Active clinical trials for "Body Weight"

The overarching goal of the proposed study is to develop and test an enrichment to Nurse-Family Partnership (NFP) using an existing, evidence-based program to improve clients' and their children's cardiovascular health from early pregnancy to 24 months postpartum. With support from NFP supervisors and nurses, the investigators will develop new NFP materials promoting healthy diet, activity, sleep, and smoking behaviors, along with optimal weight, glycemia, lipid, and blood pressure profiles. The investigators will conduct a pilot study with 40 prenatal or postpartum NFP clients and their nurses to determine feasibility and acceptability of the materials and study protocol.
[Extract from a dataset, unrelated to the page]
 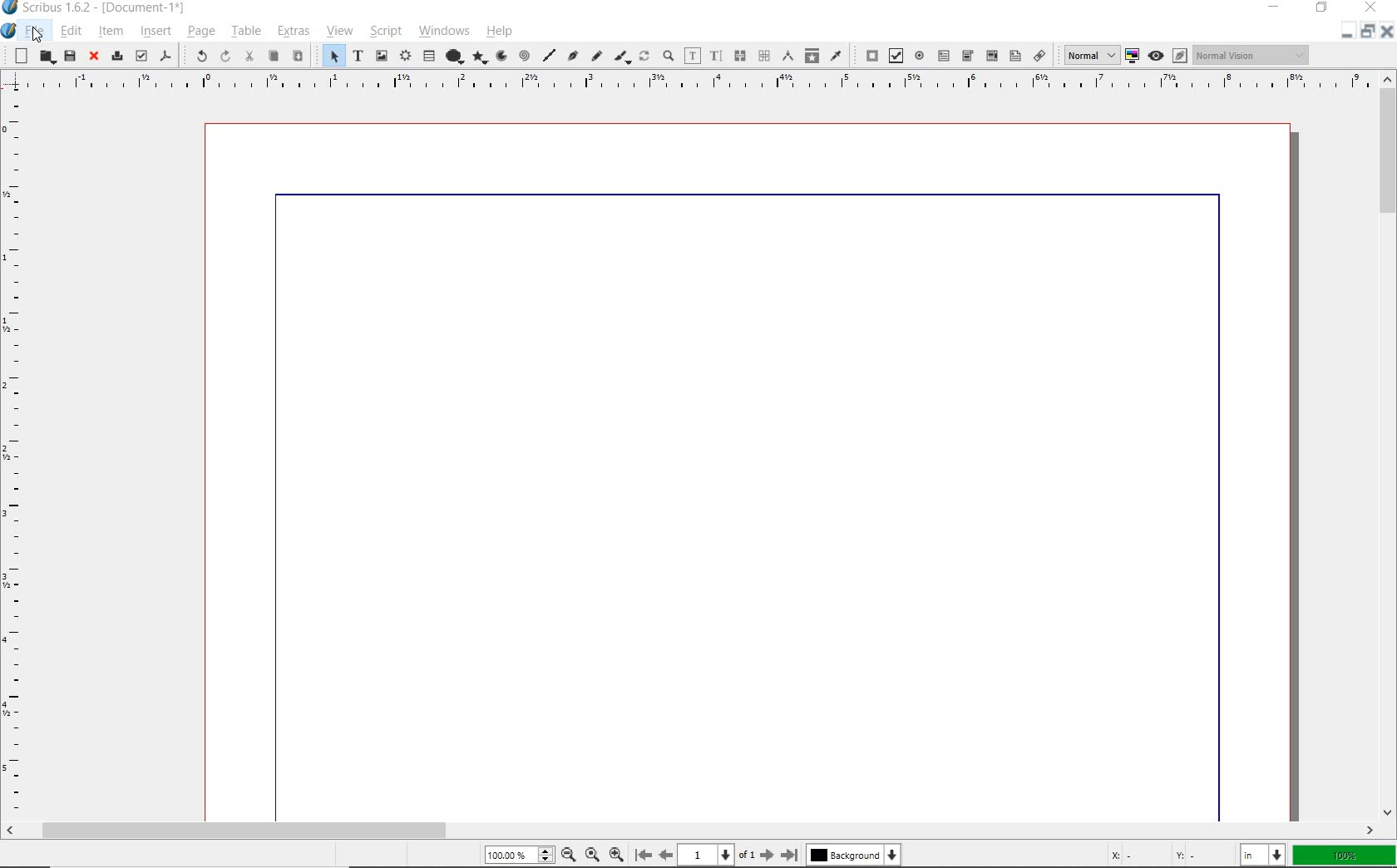 I want to click on edit text with story editor, so click(x=716, y=56).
More and more normal weight people are dieting in the general population. The NUTRILEX study aims to better understand the physiological adaptations in response to weight loss in healthy normal weight individuals. After an inclusion visit to verify the eligibility criteria of the subjects, they will complete a "T0" control session. The subjects will then have to complete two phases. The first transversal phase consists of 4 randomized sessions with lunch ad libitum after a physical exercise: i) a control session (no exercise, CON); ii) an exercise session at initial body weight (BWT0); iii) an exercise session with a simulated weight loss of 3% performed on an anti-gravity treadmill (BW-3%) and; iv) an exercise session with a simulated weight loss of 6% performed on an anti-gravity treadmill (BW-6%). During the second longitudinal phase, the participants will perform a dietary rebalancing and a slight caloric restriction (dietary intervention) in order to induce a weight loss of 6% of their initial body weight. Subjects will then perform an exercise session after losing 3% (T1) and then 6% (T2) of their initial body weight.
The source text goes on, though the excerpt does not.